Summarize the mailing-list message below in three sentences.

### QUOTED TEXT
>> begin

2000-09-29 Thread James R. Van Zandt


Torsten Landschoff [EMAIL PROTECTED] wrote:
 Do we have a blind volunteer who can help with testing the new
 installer? I think we should add support for blind people while we 
 are at redesigning the installer...

I forwarded this note to the blinux (blind Linux) list, and got three
volunteers.  In a separate message, I have suggested they subscribe to
debian-boot. 

- Jim Van Zandt


From: [EMAIL PROTECTED]
Date: Tue, 26 Sep 2000 19:44:01 +0200 (CEST)
X-Sender: anders@deathstar
Reply-To: [EMAIL PROTECTED]
To: [EMAIL PROTECTED]
Subject: I AM ABLE FOR TESTING.
Content-Type: TEXT/PLAIN; charset=US-ASCII

Hello James!
I can be your volunter of testing the debian installation or blind paiple.
I to reinstall my debian so that would be a good trie for me.
/Anders.


X-Authentication-Warning: neil.ai: neil owned process doing -bs
Date: Tue, 26 Sep 2000 17:23:59 -0400 (EDT)
From: Neil Graham [EMAIL PROTECTED]
X-Sender: [EMAIL PROTECTED]
To: "James R. Van Zandt" [EMAIL PROTECTED]
Subject: Re: accessibility of Debian installation disks
In-Reply-To: [EMAIL PROTECTED]
Content-Type: TEXT/PLAIN; charset=US-ASCII


Hi Jim,

I might possibly be able to help do a bit of testing, provided it's not
that intensive (i.e. that versions don't come along too often).  Can't
commit to being very timely though...

>> end

### LISTED RECORDS
>> begin

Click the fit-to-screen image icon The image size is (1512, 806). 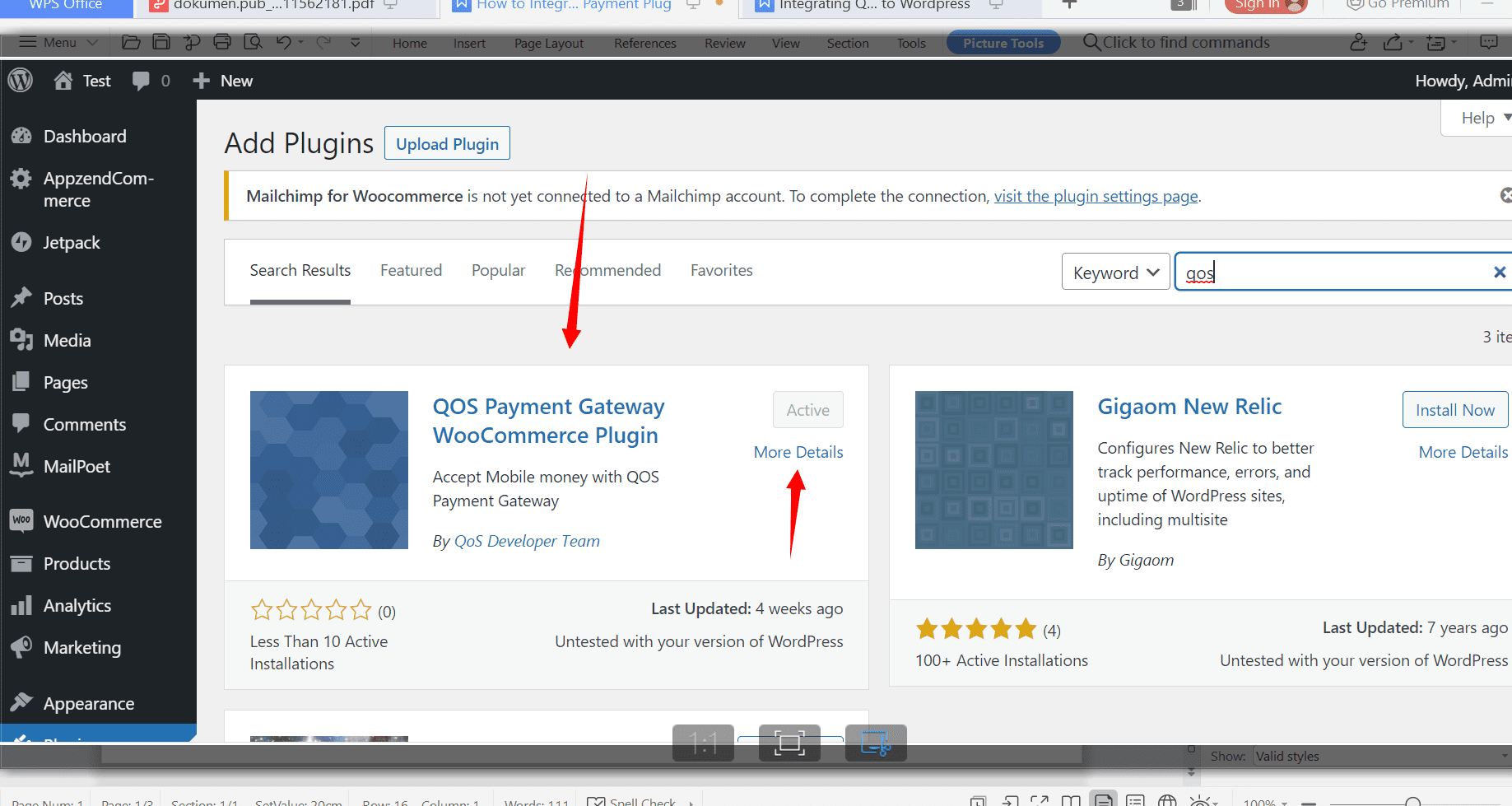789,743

>> end
>> begin

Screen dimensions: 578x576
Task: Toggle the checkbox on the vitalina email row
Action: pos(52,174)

>> end
>> begin

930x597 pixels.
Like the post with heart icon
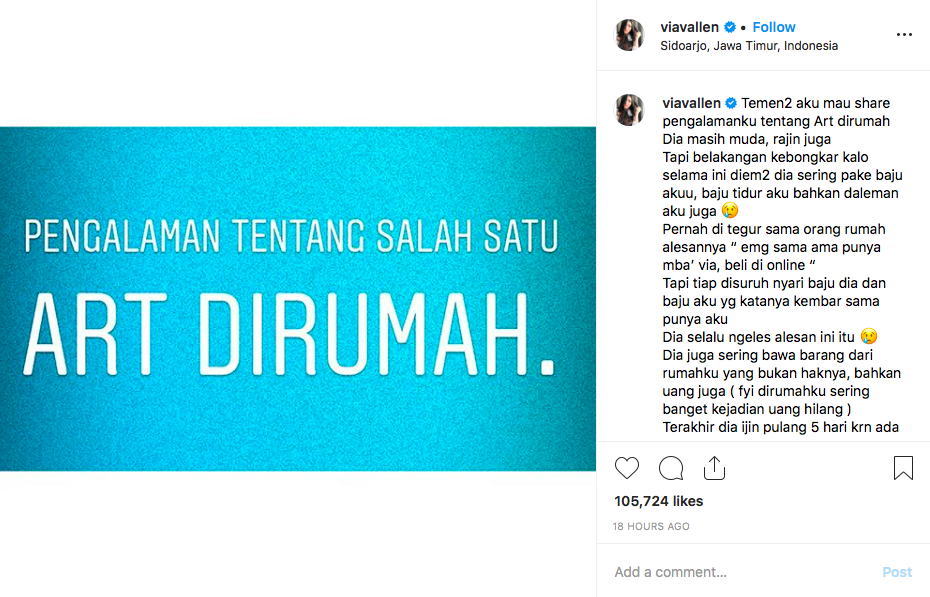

>> end

### EXERCISE RESULT
Torsten Landschoff asked whether a blind volunteer could help test the new installer, proposing that support for blind people be added during its redesign. Jim Van Zandt forwarded the request to the blinux list, received three volunteers, and suggested in a separate message that they subscribe to debian-boot. Of the replies included, Anders offered to test because a Debian reinstall was already planned, while Neil Graham offered some testing if it was not too intensive but could not promise to be timely.